Paddle [Auto Parallel] Add Pipeline Memory Estimator

PR Category

Auto Parallel

PR Types

Improvements

Description

PipelineMemoryEstimator 类的主要功能是根据 program 来估计显存占用情况。在添加一个 program 的时候，会根据 program 来估计显存占用情况。与估计单个 program 的显存不同的是，PipelineMemoryEstimator 类还会维护一个 type_to_skip_gc_vars 字典，用来存储会被后续program使用的变量。

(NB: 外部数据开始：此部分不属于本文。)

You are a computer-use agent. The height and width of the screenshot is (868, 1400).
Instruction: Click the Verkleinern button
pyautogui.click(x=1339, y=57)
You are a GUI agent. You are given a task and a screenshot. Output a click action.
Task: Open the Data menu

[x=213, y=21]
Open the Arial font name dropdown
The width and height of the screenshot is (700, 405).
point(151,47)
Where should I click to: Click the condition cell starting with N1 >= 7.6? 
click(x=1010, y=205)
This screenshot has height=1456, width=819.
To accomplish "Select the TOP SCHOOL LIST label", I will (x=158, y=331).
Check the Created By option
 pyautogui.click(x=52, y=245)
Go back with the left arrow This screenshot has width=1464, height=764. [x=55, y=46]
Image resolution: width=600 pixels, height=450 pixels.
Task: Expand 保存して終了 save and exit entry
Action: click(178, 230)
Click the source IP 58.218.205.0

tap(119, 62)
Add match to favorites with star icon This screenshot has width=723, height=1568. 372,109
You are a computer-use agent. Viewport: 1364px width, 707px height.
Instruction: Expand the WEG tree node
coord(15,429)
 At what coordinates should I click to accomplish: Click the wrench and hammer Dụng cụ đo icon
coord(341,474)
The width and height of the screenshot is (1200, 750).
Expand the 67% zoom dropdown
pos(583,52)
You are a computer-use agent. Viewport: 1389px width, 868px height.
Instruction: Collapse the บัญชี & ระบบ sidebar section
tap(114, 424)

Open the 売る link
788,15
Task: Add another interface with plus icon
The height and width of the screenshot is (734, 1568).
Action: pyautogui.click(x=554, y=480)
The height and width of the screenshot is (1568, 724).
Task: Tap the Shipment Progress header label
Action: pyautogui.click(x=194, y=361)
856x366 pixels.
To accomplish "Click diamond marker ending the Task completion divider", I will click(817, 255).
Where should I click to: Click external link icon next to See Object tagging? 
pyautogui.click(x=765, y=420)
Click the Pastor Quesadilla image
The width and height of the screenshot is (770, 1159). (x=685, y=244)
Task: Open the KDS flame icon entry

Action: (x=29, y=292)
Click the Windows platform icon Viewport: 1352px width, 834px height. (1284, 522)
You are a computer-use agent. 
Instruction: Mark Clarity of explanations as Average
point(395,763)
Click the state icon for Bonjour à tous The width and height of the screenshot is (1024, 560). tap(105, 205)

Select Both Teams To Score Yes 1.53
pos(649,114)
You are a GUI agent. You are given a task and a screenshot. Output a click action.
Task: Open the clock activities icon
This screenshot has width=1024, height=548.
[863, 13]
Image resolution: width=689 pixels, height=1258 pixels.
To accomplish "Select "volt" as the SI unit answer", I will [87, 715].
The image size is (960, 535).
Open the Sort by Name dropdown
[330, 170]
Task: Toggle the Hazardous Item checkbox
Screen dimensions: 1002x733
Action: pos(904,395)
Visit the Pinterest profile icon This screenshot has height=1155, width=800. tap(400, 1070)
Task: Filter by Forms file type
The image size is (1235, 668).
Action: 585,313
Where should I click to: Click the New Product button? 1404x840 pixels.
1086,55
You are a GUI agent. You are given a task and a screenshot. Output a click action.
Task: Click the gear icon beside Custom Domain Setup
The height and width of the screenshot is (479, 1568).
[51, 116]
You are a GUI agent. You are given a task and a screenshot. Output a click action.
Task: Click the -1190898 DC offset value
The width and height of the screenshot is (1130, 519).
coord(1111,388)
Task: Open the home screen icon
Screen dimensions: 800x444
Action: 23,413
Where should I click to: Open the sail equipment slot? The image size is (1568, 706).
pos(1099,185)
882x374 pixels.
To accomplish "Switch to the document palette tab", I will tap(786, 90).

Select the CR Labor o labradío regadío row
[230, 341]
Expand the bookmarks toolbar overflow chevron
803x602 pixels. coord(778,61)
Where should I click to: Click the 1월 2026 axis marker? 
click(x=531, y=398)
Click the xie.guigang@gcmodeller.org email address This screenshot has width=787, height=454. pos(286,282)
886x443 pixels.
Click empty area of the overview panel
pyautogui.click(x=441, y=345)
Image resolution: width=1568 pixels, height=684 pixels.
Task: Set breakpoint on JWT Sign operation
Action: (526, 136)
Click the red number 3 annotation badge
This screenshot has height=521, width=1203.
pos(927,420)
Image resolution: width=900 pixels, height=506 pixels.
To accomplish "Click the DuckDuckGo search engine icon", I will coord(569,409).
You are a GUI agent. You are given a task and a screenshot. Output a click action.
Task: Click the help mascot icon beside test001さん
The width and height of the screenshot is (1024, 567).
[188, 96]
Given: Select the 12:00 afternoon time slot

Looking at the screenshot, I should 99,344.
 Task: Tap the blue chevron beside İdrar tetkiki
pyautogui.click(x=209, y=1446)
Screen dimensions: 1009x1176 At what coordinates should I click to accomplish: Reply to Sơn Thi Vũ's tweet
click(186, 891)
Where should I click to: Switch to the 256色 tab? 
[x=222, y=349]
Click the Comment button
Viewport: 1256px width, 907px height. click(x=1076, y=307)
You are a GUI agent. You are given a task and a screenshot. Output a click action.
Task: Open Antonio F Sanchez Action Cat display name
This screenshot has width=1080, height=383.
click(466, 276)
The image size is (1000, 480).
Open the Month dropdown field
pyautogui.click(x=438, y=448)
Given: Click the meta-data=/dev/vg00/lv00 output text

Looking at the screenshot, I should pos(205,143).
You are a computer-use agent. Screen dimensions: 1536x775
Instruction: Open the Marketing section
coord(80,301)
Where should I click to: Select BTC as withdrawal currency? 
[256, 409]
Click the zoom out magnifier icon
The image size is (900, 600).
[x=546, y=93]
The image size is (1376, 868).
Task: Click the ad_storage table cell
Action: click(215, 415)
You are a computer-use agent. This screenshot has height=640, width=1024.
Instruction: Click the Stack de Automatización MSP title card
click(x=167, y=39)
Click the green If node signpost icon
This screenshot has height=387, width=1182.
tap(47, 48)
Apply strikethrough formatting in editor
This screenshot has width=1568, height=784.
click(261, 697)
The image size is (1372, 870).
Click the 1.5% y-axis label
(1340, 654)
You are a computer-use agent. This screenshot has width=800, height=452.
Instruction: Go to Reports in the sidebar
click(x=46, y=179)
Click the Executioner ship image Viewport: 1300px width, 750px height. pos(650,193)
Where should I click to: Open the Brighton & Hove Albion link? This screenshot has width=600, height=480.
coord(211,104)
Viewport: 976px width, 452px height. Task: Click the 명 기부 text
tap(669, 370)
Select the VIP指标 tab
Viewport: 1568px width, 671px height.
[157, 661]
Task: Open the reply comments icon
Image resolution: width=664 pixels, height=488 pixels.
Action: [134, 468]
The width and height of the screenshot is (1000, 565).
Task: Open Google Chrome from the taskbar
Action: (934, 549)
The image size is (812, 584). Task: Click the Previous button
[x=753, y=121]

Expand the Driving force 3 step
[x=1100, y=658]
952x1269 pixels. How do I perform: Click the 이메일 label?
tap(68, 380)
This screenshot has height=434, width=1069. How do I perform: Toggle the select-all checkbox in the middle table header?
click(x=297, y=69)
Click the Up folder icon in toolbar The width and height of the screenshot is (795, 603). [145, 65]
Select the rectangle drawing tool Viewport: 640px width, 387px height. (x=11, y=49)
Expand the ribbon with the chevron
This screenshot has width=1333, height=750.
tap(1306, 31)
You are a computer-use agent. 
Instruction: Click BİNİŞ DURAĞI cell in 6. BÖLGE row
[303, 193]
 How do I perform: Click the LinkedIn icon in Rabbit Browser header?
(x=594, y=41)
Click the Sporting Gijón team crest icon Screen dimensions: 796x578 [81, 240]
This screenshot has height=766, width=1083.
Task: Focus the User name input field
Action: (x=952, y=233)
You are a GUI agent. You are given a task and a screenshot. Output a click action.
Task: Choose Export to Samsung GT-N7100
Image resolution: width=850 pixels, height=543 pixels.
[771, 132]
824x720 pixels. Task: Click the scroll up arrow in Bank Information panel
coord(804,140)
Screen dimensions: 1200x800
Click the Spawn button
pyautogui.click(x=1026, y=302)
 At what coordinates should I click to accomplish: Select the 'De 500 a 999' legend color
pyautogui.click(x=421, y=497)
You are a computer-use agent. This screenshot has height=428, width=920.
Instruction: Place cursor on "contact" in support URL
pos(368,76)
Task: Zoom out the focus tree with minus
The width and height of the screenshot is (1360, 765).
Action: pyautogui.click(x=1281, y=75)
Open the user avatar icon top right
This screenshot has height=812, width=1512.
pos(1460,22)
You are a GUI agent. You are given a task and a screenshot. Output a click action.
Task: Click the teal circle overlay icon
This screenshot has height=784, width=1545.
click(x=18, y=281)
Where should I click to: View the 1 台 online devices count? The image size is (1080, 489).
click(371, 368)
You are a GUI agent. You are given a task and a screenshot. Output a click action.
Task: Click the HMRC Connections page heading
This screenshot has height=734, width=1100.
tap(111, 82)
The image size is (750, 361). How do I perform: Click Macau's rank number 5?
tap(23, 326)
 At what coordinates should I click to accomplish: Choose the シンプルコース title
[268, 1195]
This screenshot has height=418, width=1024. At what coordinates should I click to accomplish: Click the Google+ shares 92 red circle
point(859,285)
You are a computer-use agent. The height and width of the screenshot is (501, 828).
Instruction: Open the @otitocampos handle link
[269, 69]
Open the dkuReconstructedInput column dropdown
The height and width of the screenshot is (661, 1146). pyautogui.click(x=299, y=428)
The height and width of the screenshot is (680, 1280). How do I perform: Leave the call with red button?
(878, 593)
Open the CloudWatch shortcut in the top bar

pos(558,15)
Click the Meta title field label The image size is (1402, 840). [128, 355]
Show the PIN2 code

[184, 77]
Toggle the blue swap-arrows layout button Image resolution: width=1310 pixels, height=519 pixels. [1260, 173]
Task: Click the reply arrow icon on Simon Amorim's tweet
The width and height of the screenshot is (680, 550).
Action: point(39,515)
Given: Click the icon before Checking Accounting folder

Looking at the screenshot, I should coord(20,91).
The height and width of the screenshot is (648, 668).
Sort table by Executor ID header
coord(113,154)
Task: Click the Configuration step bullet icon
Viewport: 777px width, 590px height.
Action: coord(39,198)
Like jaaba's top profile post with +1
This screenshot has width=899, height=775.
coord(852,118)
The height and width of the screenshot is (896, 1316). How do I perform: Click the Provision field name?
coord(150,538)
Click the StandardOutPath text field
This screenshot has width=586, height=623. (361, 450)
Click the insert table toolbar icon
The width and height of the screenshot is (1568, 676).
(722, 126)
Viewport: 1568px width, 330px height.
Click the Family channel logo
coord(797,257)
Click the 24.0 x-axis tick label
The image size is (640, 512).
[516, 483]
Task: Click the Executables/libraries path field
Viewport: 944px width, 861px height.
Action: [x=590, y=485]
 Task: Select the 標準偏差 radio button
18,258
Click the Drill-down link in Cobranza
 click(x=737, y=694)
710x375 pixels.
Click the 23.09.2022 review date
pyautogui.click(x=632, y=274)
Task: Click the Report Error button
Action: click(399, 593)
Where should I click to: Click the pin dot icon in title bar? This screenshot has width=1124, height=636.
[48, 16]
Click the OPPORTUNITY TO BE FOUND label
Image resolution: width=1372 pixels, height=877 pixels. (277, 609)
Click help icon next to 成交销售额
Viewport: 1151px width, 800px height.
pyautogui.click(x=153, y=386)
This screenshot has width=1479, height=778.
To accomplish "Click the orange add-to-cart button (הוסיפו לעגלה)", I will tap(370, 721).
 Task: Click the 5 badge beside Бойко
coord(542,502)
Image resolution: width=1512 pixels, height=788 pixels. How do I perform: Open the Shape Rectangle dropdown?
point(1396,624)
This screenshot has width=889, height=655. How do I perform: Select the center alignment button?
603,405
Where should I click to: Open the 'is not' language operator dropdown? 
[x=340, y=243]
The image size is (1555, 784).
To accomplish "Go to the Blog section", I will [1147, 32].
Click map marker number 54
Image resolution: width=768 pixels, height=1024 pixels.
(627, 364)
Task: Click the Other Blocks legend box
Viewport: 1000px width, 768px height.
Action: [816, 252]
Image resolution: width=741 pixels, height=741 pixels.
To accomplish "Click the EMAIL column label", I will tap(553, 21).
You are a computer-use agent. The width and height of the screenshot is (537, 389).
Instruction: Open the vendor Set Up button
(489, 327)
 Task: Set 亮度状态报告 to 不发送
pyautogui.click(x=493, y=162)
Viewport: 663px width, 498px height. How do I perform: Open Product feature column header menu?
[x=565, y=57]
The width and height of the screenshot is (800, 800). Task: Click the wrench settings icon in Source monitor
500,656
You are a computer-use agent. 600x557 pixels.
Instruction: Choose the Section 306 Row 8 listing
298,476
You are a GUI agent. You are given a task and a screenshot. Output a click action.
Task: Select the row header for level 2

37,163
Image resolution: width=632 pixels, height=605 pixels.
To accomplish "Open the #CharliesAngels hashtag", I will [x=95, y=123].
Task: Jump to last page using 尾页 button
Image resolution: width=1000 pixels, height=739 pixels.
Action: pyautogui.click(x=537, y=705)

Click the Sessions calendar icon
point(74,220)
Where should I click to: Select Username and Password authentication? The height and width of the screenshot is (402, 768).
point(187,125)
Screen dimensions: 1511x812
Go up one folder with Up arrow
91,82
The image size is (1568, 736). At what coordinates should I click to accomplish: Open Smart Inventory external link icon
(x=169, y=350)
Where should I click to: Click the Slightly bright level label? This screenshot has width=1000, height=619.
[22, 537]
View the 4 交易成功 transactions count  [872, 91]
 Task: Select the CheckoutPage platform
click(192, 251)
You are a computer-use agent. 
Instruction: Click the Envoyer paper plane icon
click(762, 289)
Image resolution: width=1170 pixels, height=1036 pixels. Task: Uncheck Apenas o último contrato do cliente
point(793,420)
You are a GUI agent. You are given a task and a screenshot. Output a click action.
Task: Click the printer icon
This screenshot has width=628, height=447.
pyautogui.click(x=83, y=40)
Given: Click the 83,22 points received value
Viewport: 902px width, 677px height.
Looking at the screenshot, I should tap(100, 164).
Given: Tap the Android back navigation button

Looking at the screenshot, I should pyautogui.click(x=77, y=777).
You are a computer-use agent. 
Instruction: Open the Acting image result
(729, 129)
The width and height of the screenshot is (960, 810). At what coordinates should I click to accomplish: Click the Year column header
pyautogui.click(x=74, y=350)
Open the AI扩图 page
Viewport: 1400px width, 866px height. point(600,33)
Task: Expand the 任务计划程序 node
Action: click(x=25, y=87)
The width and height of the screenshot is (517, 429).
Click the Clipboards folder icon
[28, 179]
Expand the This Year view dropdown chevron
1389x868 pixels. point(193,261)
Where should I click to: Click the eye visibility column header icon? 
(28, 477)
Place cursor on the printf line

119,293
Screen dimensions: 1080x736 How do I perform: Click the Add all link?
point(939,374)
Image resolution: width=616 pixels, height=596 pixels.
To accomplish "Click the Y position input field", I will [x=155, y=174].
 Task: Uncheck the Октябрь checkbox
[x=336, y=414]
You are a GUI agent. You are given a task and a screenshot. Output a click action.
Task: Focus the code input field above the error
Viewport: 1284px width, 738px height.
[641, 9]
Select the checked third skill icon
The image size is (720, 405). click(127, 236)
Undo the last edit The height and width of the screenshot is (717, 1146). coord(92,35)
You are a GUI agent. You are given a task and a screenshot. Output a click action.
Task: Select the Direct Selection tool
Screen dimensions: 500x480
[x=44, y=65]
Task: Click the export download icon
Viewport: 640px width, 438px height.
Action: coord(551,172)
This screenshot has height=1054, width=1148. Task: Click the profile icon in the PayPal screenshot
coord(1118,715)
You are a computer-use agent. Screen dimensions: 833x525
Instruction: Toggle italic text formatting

该类主要为 zb-vpp 自动调度服务，用于估计 program 的显存占用

测试环境，4卡1080Ti，Llama2，PaddleNLP develop，1F1B 编排模式，测试脚本如下：

set -x
unset CUDA_VISIBLE_DEVICES

task_name="llama_auto_static_dp2sharding2mp2pp2_vpp2"
# rm -rf output/$task_name/  # ckpt is saved in 'output/''
rm -rf "output/$task_name""_log"

# export PARALLEL_CROSS_ENTROPY=true
export FLAGS_call_stack_level=4
export PYTHONPATH=../../../:$PYTHONPATH
export GLOG_v=0
# export FLAGS_pir_apply_inplace_pass=0
export FLAGS_log_memory_stats=1

python -u -m paddle.distributed.launch \
    --gpus "0,1,2,3" \
    --log_dir "output/$task_name""_log" \
    run_pretrain_auto_static.py \
    --model_type "llama" \
    --model_name_or_path "facebook/llama-7b" \
    --tokenizer_name_or_path "facebook/llama-7b" \
    --input_dir "../data" \
    --output_dir "output/$task_name" \
    --split 949,50,1 \
    --max_seq_length 2048 \
    --per_device_train_batch_size 1 \
    --per_device_eval_batch_size 1 \
    --gradient_accumulation_steps 8 \
    --use_flash_attention 0 \
    --use_fused_rms_norm 0 \
    --fp16 0 \
    --fp16_opt_level "O2"  \
    --scale_loss 1024 \
    --pipeline_parallel_degree  4 \
    --tensor_parallel_degree 1 \
    --pipeline_schedule_mode "1F1B" \
    --learning_rate 0.0001 \
    --min_learning_rate 0.00001 \
    --max_steps 10 \
    --save_steps 5000 \
    --weight_decay 0.01 \
    --warmup_ratio 0.01 \
    --max_grad_norm 1.0 \
    --logging_steps 1 \
    --dataloader_num_workers 1 \
    --eval_steps 1000 \
    --report_to "visualdl" \
    --disable_tqdm true \
    --continue_training 0 \
    --recompute 1 \
    --recompute_granularity full \
    --do_train \
    --do_eval \
    --device "gpu" \
    --data_impl "mmap" \
    --enable_auto_parallel 1 \
    --sharding_parallel_degree 1 \
    --sharding "stage1" \
    --num_hidden_layers 4 \

想要复现测试结果时候需要对 1f1b 编排代码进行 hack，在 1f1b 类中重写 apply_single_impl

    def _apply_single_impl(self, main_program, startup_program, context):
        """
        The shared process is implemented in this function and new subclass only need
        to implement two interfaces above, 'create_job_list' and 'partial_programs'.
        """
        job_types, sub_programs = self._partial_programs(main_program)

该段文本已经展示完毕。